After Episcopal

Robert Clark ’17: A Tale of Two Passions

BONUS Web-Only Feature of Spring 2018 EHS Magazine:
His golf announcements at seated lunch were legendary.

“He was known to rip off his shirt and have a golf shirt underneath,” says Assistant Head for Academics Mary Fielder, remembering Robert Clark’s flamboyant enthusiasm for a typically subdued sport.

Robert started playing golf at age four — around the same time he began filling sketchbooks full of doodles. He drew buildings, cruise ships, airplanes, trains… and golf courses. Lots of golf courses. In second grade, his teacher asked him if he wanted to be an architect when he grew up. “Sure,” he said. “Why not?”

Like most high schools, Episcopal doesn’t offer an architecture elective. No course? No problem. Robert could simply create his own. A semester-long independent study with science teacher Scott Pohjola allowed Robert to get school credit for something he was already doing anyway: reading architecture books and sketching out designs. But it also pushed him to do something he’d never attempted: construct a laser-cut balsa wood model of one of those designs, a swimming facility that he imagined could elegantly repurpose Georgetown’s old Aqueduct Bridge.
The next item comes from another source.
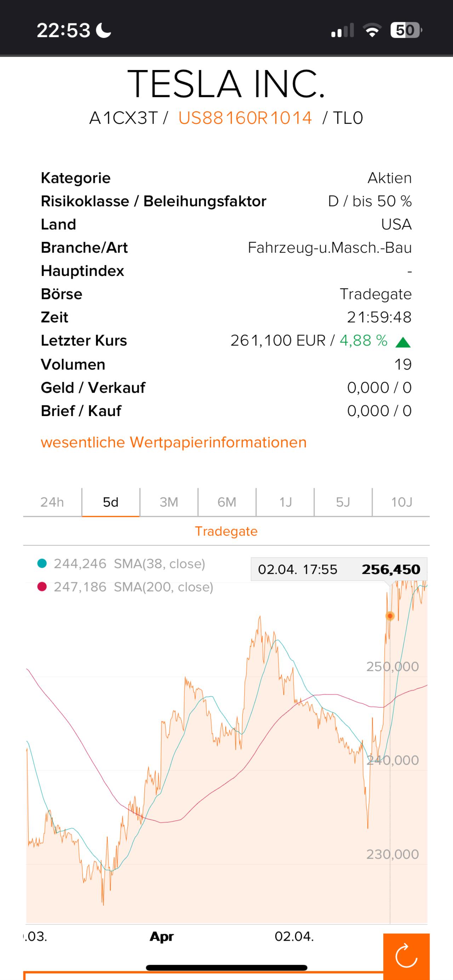Tap the teal SMA(38) legend dot
This screenshot has height=980, width=453.
point(42,563)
In the spring of his senior year, Robert embarked on another independent project. For his senior externship, under the guidance of math teacher and golf coach Matt Fitzgerald, he designed a 9-hole golf course and practice facility that he believed could feasibly be incorporated into Laird Acres, the undeveloped, wooded area west of Hummel Bowl.

“I could have spent the month externing at an architectural firm,” says Robert, “but I wanted to design something for Episcopal’s campus.” His design took into consideration everything from cost to environmental impact, and incorporated the feedback of EHS biology teachers and administrators, city planners, and even the U.S. Golf Association’s director of championship agronomy. His final presentation to Episcopal’s CFO and athletic directors, among others, was met with enthusiasm, and his proposal caught the attention of The Washington Post

Robert, who was Episcopal’s top golfer during his senior year, is currently studying architecture and playing club golf at the University of Virginia.